We did it. The U-f**king-nited States of America did it. There were plenty of Ordinary Americans willing to uncritically accept the fact that all those damn muslim ragheads had to be guilty about something that there were enough people ready to torture our enemies. As for the rest of us--including me!--what the hell did we do but whine occasionally on a blog? What did we really do? Did millions of letters pour in to our representatives? Did we muster the courage to talk about it around the water cooler.
What did you say when somebody said to you, "Those are terrorists down there, they don't have rights, feed 'em pork, goddamnit."
And for those of you who want to play the equivalence card with the supposedly worse abuses conducted by FDR and Lincoln, bring it on--but try to do so with some real facts.
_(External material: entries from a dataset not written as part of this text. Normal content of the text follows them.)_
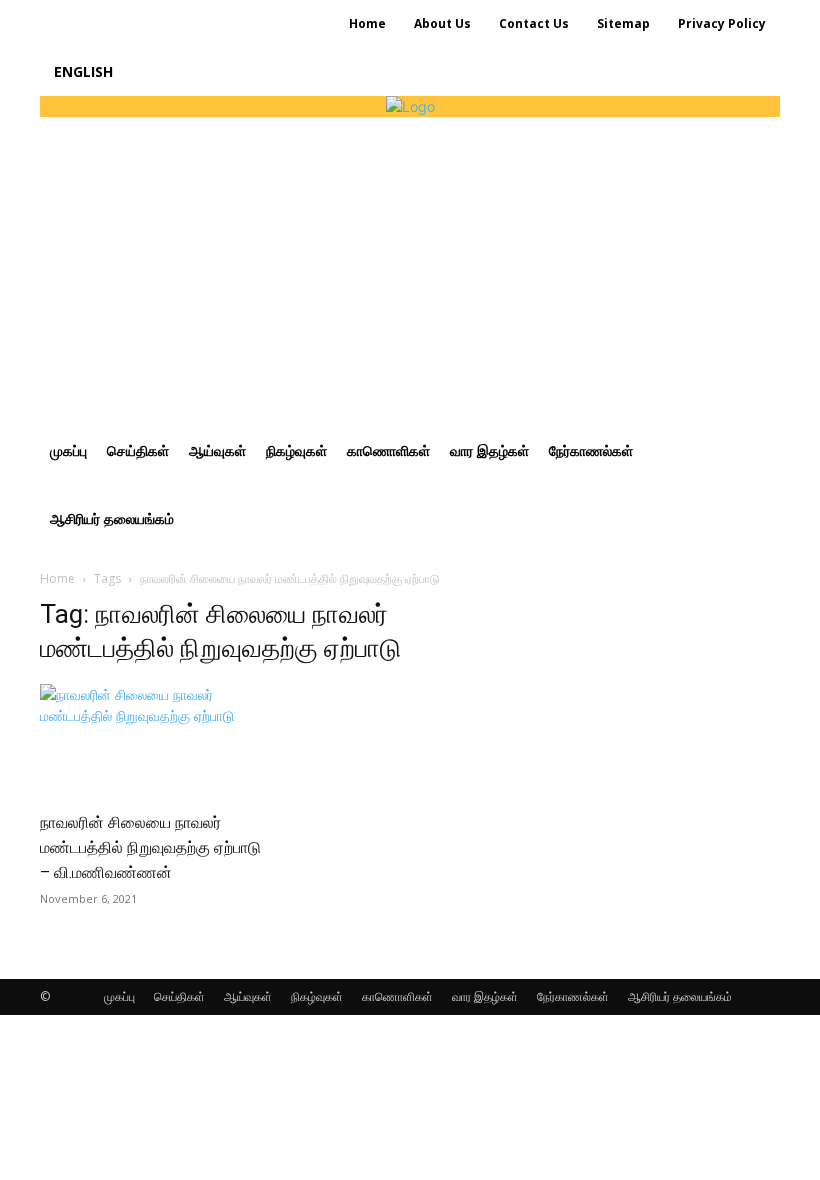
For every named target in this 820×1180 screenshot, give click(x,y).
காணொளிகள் (397, 996)
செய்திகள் (179, 996)
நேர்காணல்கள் (573, 996)
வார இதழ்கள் (485, 996)
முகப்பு (119, 996)
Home (57, 578)
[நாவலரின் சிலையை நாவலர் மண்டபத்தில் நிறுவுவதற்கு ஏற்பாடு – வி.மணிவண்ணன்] (154, 740)
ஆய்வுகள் (248, 996)
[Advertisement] (410, 267)
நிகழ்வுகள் (317, 996)
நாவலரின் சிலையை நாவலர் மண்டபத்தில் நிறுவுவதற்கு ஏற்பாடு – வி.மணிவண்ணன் (150, 847)
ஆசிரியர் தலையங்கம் (680, 996)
Find me officially sanctioned torture.
And when you do, try to figure out how to explain exactly why our ancestors failure to stop bad deeds in the name of our country is anything other than a challenge to us to do better.
This is the Libertarian answer: no politician, no military leader, no bureaucrat, and no State can be entrusted with the power to torture.
Two footnotes for those interested in utilitarian arguments who don't give a damn about the morality of the issue:
1) The "ticking bomb" scenario [or just about any scene from "24"]: curiously enough, there's not a shred of available evidence that any prisoner incarcerated at Gitmo or the rest of our pleasure palaces has ever had time-sensitive operational intelligence, nor is there any professional literature that suggests torture is an effective method of getting such information out of suspects.
2) The old "they ain't Americans, goddamnit, they got no rights." Do yourself a favor and check the 14th Amendment, especially this sentence: "nor shall any state deprive any person of life, liberty, or property, without due process of law; nor deny to any person within its jurisdiction the equal protection of the laws."
Note for the record that earlier clauses in the 14th Amendment had used the word citizen and not the word person, which makes the change appear intentional. This means that the 14th Amendment explicitly does not limit due process protections to American citizens, as uncomfortable a concept as that may be for some folks to grasp.